Items stored from a collection
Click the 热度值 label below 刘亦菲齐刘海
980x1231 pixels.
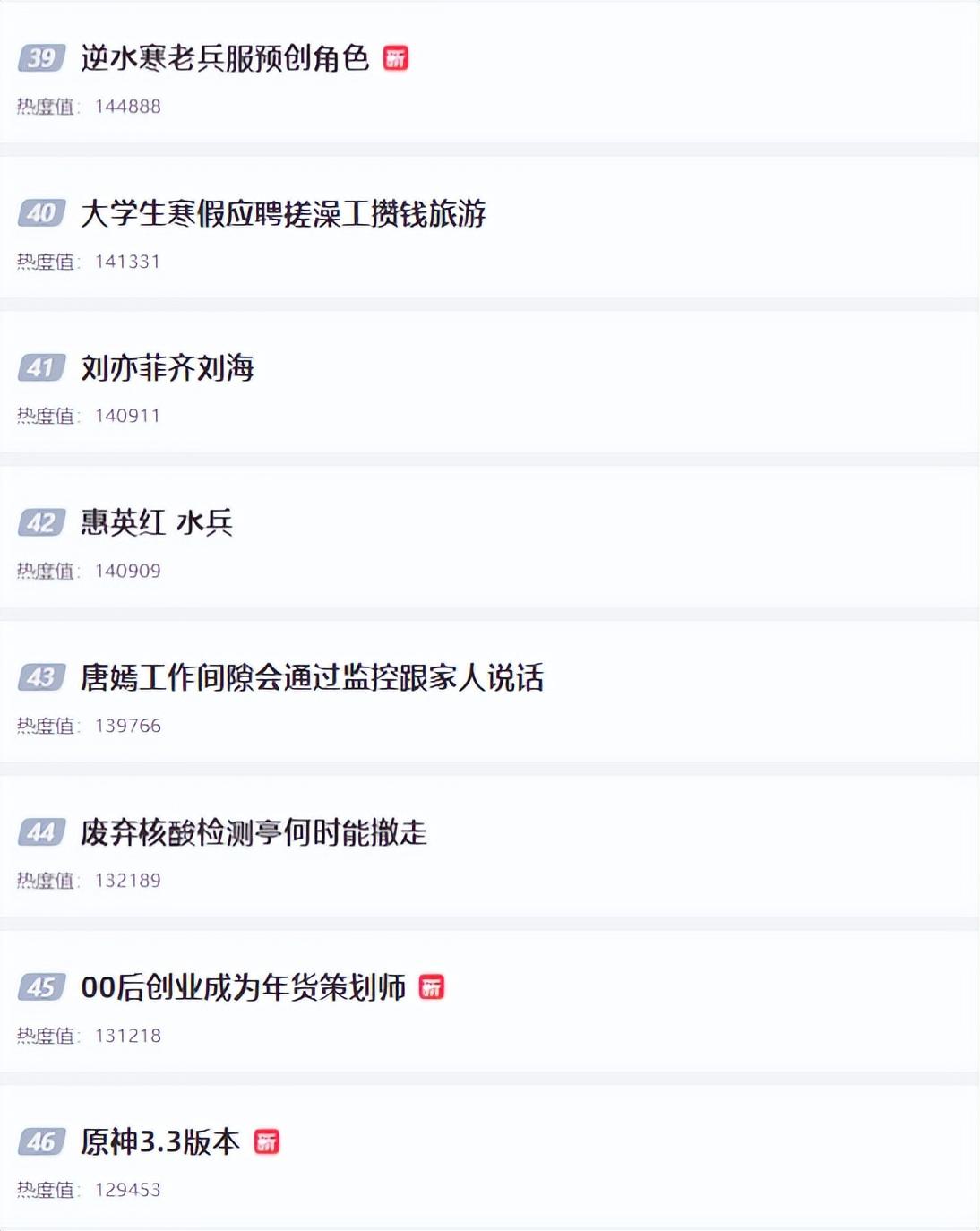[x=47, y=415]
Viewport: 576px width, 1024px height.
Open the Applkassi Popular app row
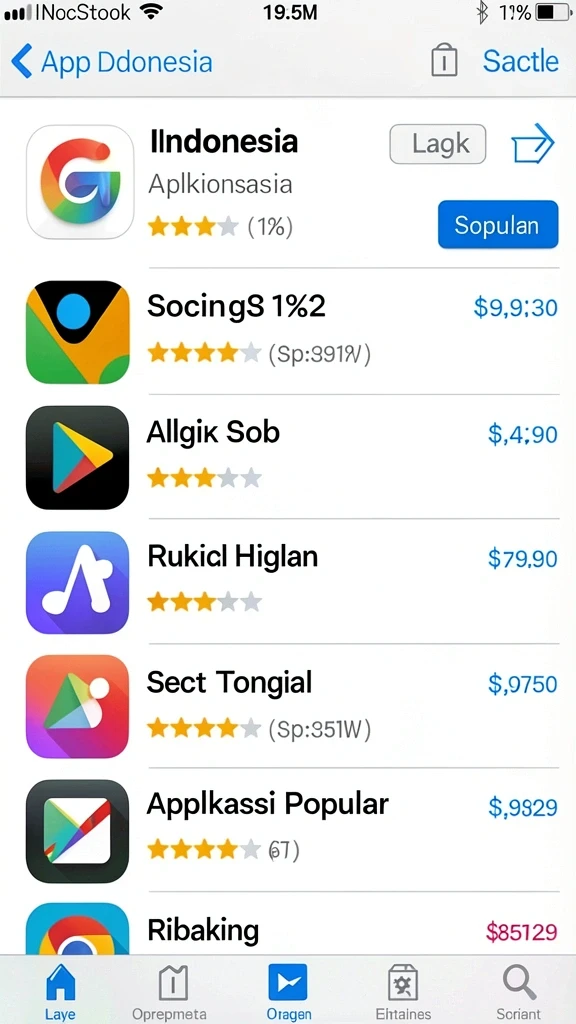point(292,830)
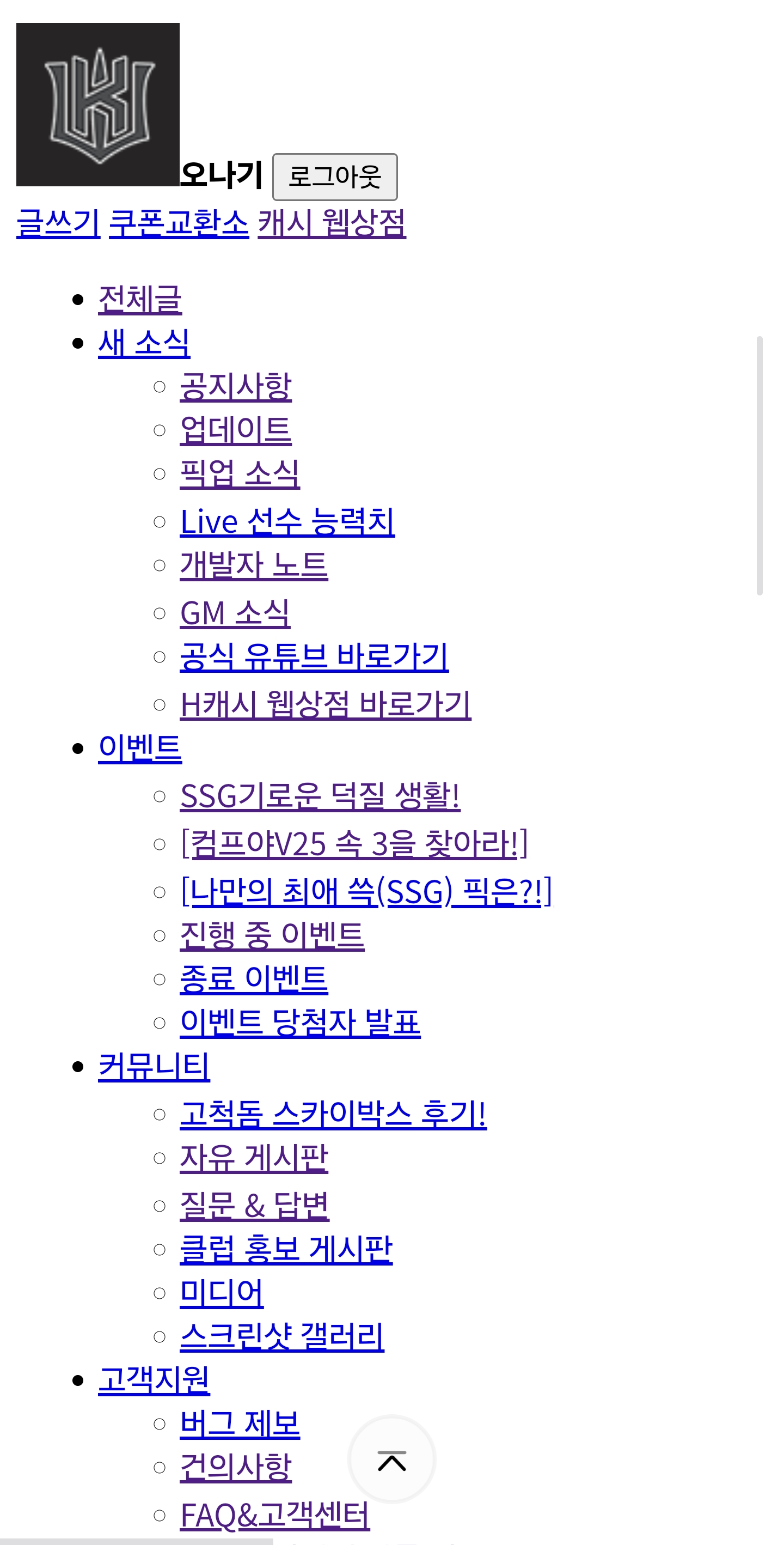Visit the 자유 게시판

(x=254, y=1157)
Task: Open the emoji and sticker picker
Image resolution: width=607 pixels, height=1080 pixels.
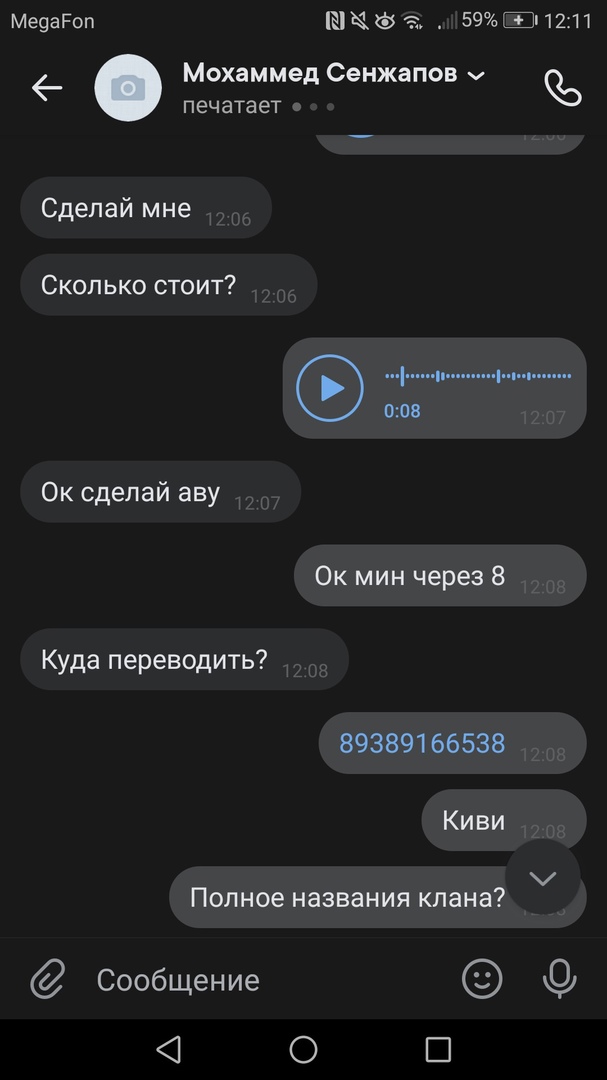Action: click(x=482, y=979)

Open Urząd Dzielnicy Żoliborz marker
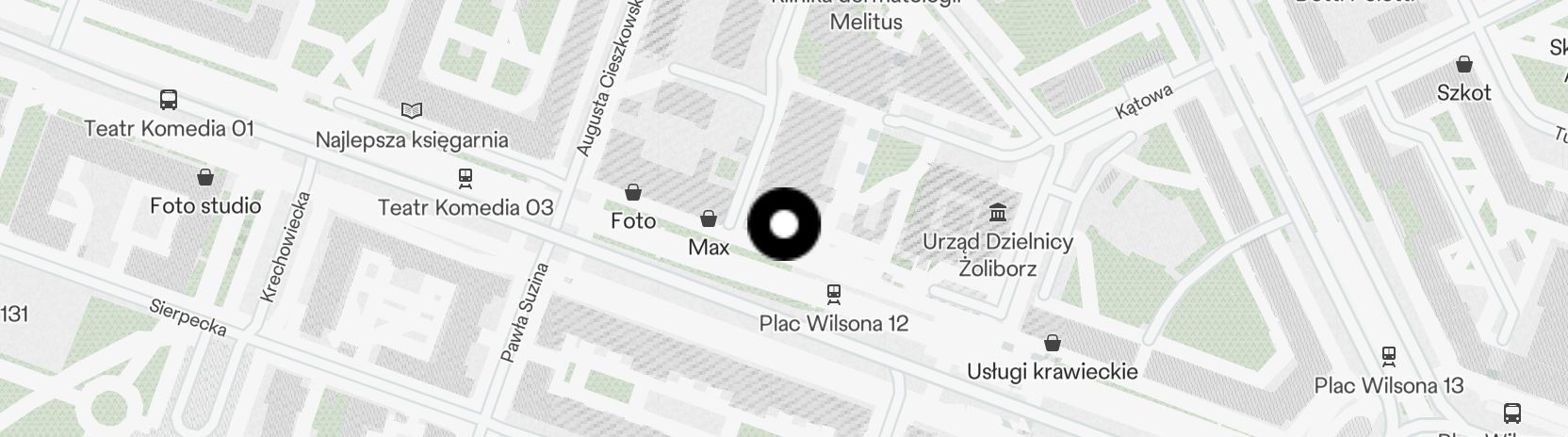click(x=997, y=213)
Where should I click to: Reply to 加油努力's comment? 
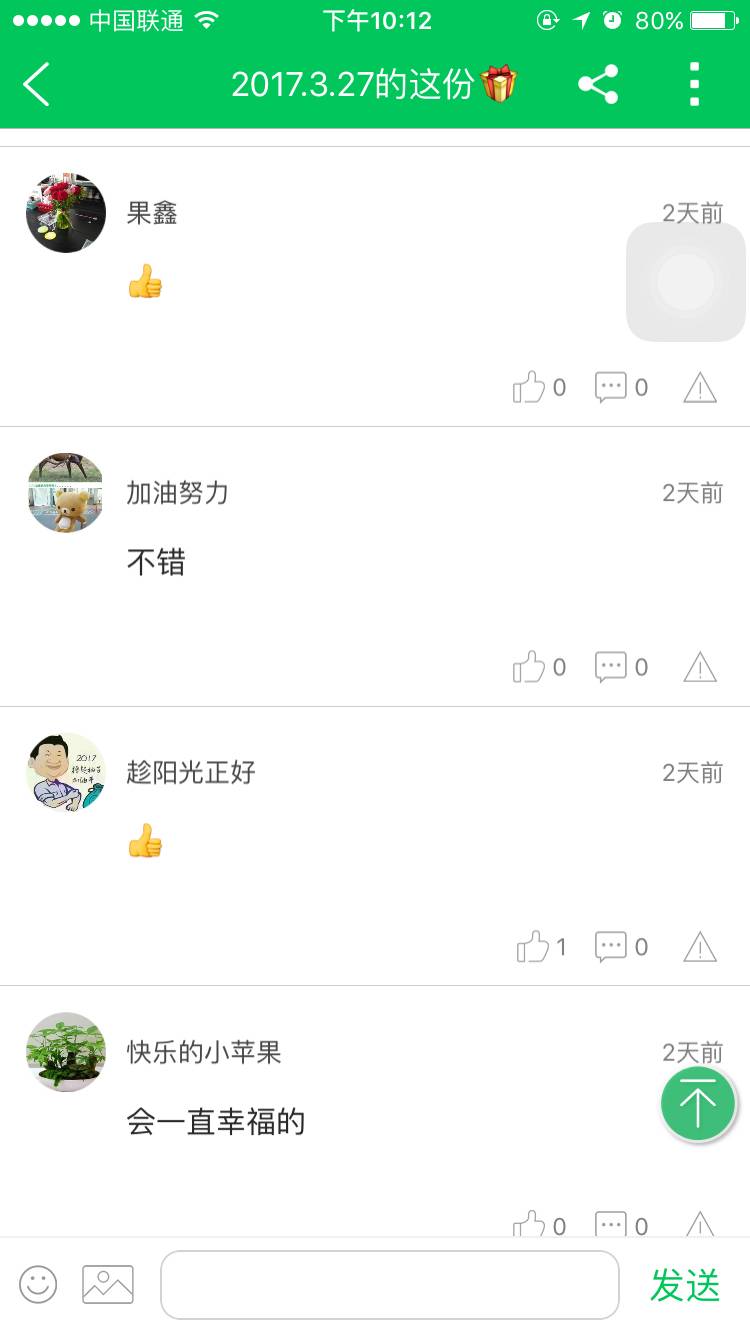click(611, 667)
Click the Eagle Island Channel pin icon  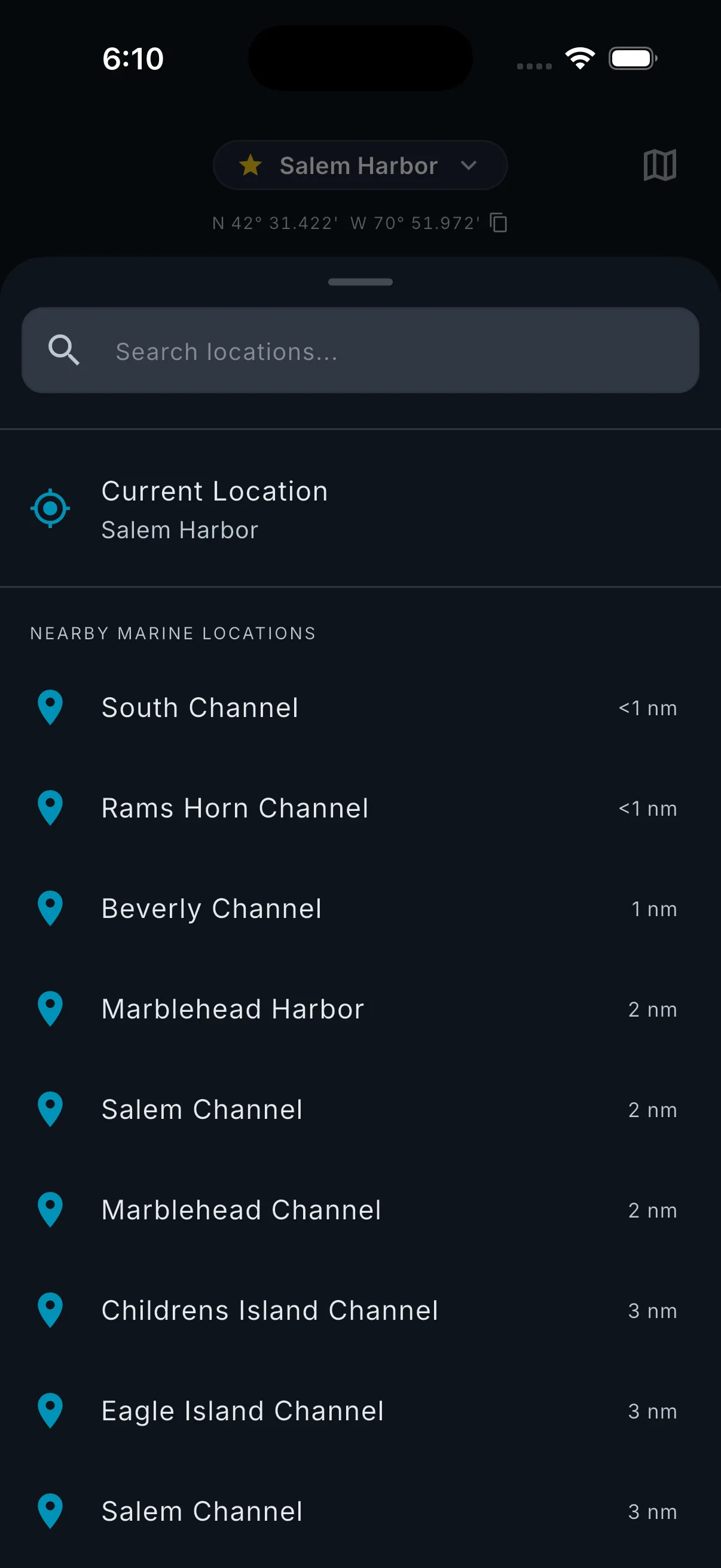50,1411
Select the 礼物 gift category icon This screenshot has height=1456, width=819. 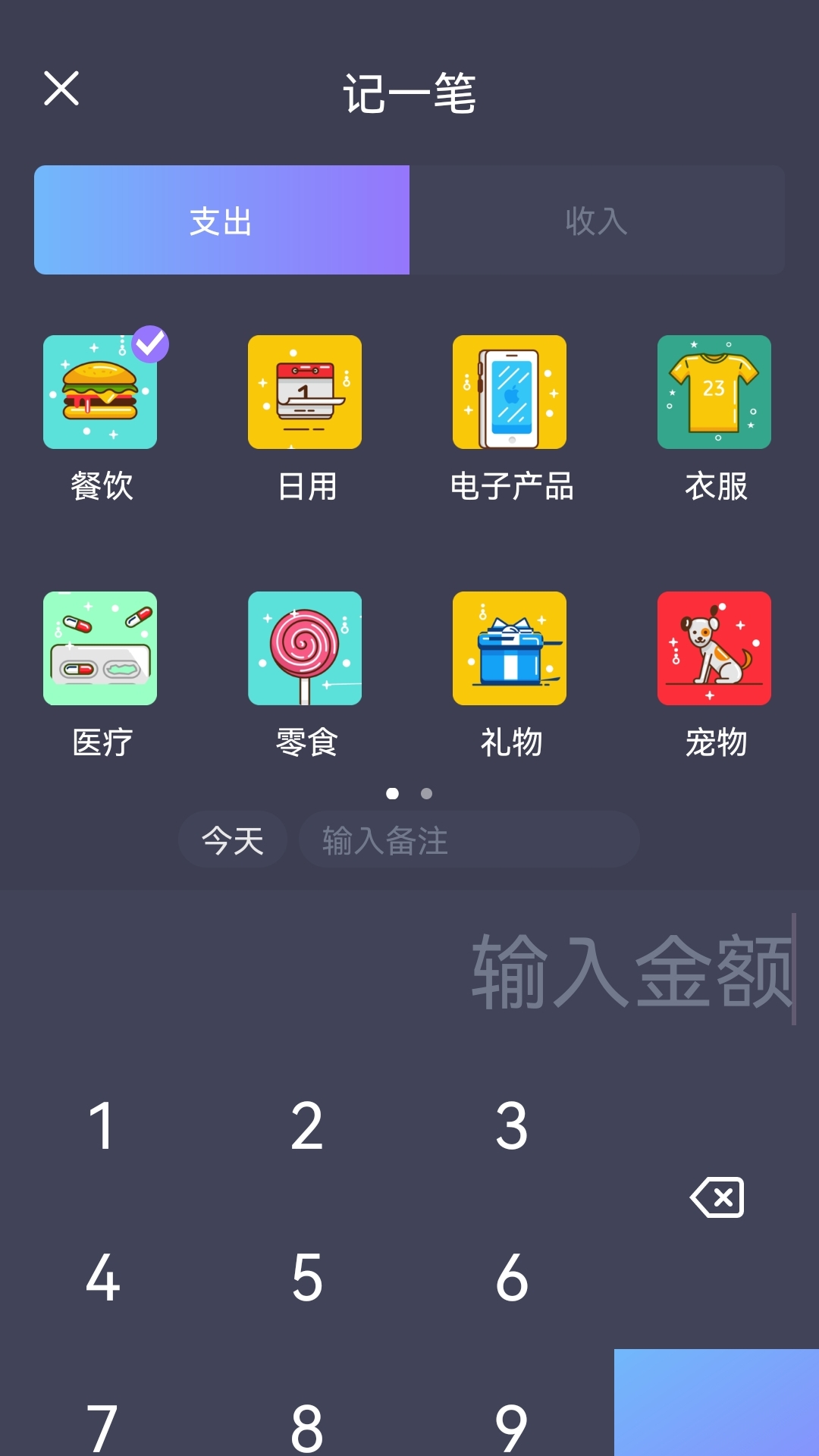pos(510,648)
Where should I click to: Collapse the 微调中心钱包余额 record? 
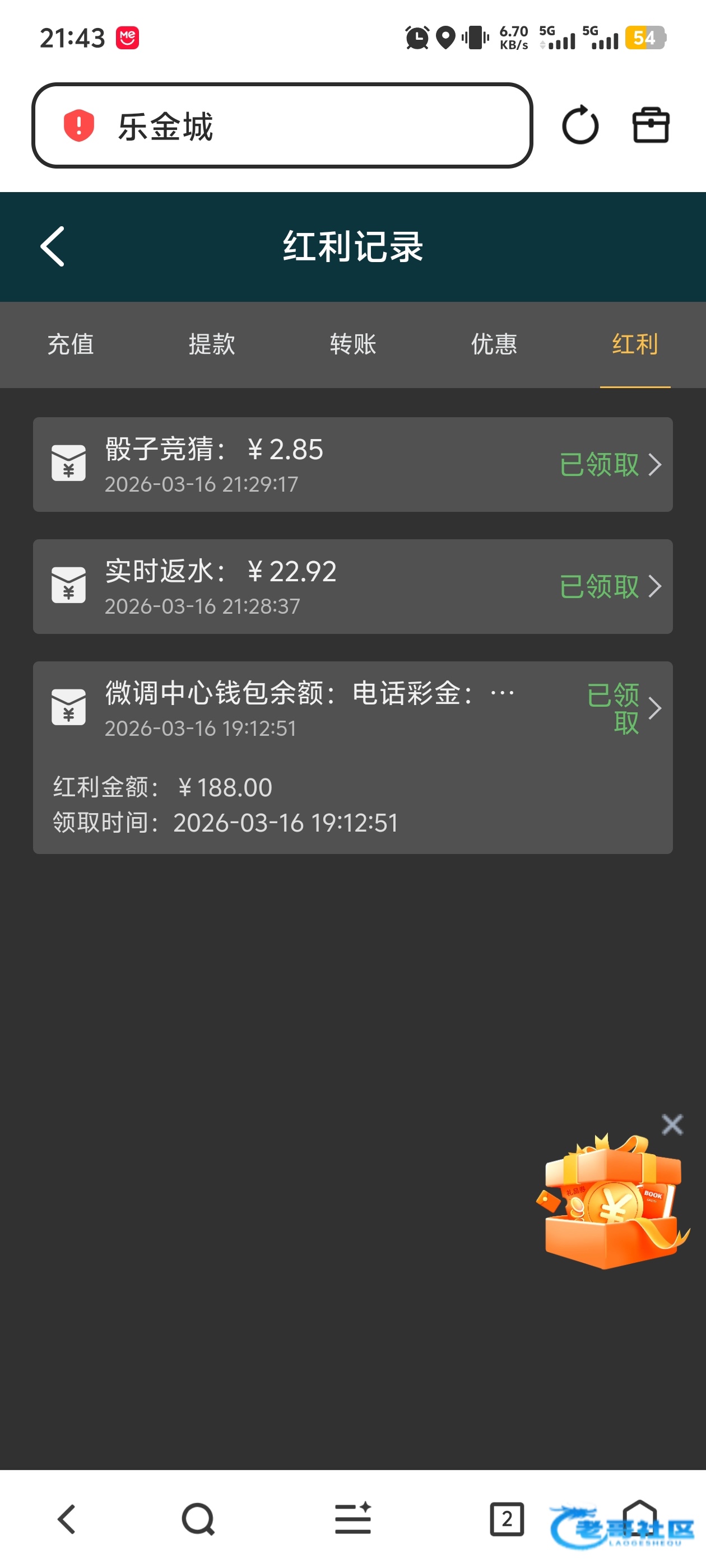pos(352,708)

- Task statement: Return every line of the material above that contains the word "pixels".

- Exercise solution:
980x1231 pixels.
Image resolution: width=607 pixels, height=1080 pixels.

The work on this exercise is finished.